Report every line of the items below that contains the word "height", copying each such line in full.

| Supplied data |
▶

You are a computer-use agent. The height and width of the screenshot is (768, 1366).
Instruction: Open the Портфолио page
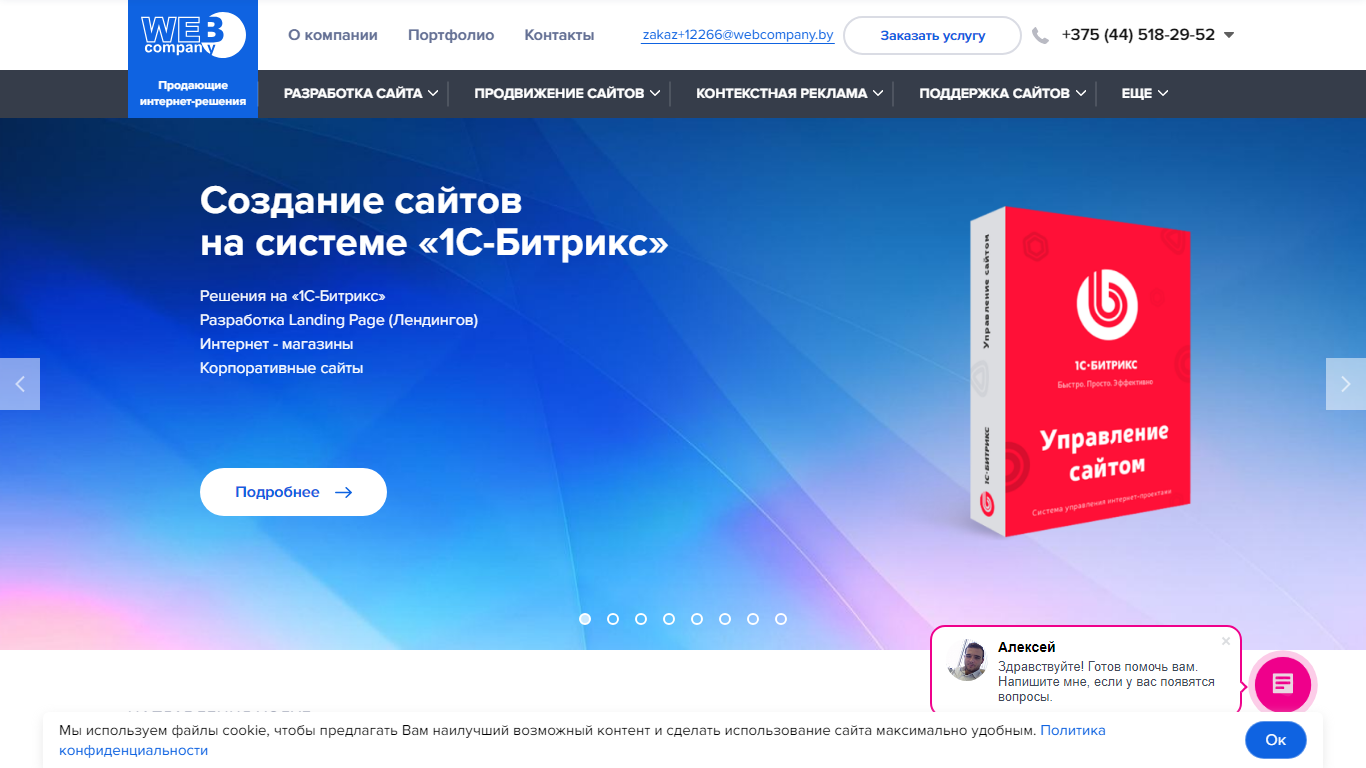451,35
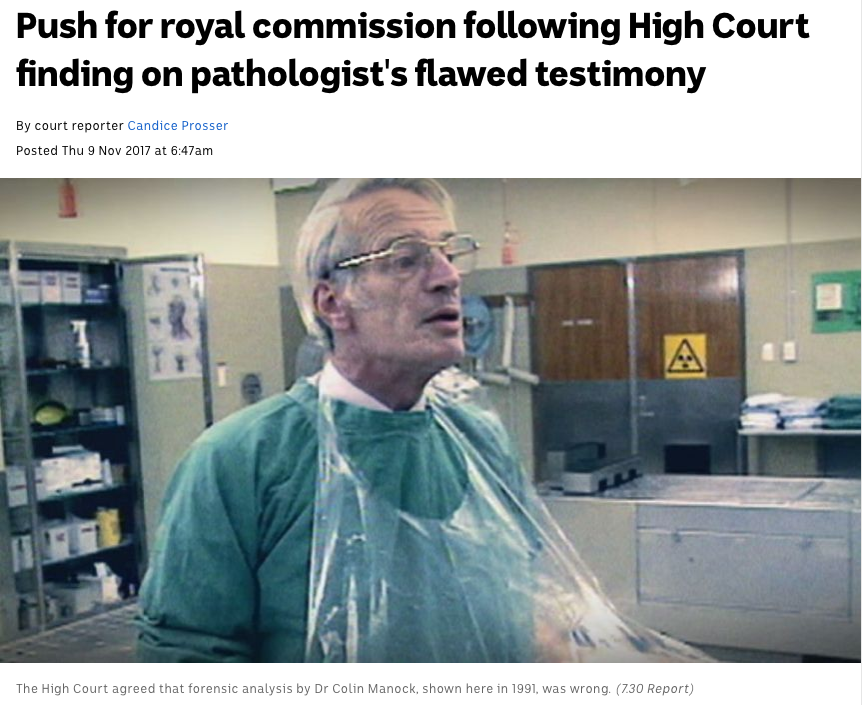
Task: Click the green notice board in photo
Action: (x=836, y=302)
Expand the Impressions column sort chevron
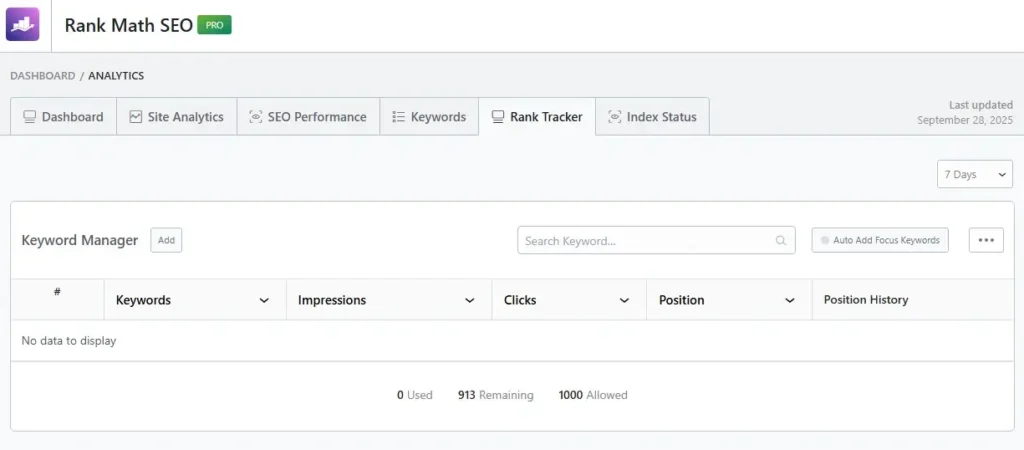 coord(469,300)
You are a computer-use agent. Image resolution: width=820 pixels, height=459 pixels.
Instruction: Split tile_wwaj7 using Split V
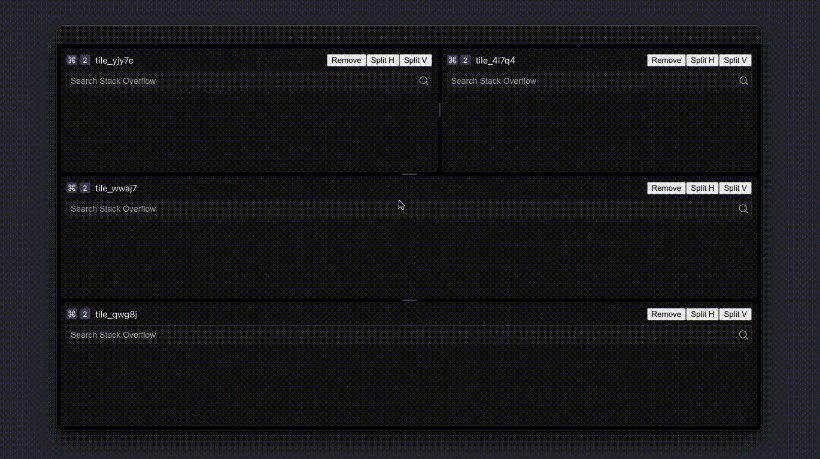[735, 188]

◀
▶

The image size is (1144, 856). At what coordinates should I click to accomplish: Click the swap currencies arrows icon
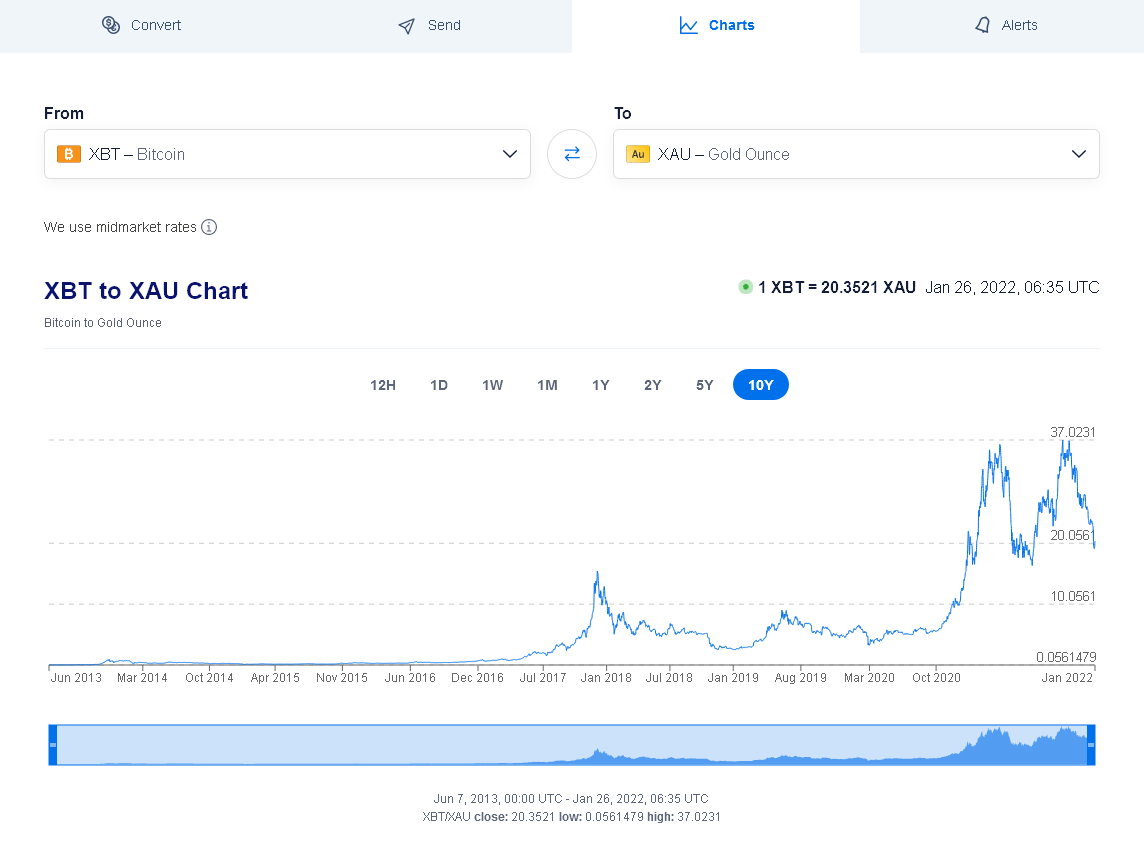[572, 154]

◀

| Result for this task |
You are a computer-use agent. The height and width of the screenshot is (768, 1366).
You are a computer-use agent. Image resolution: width=820 pixels, height=459 pixels.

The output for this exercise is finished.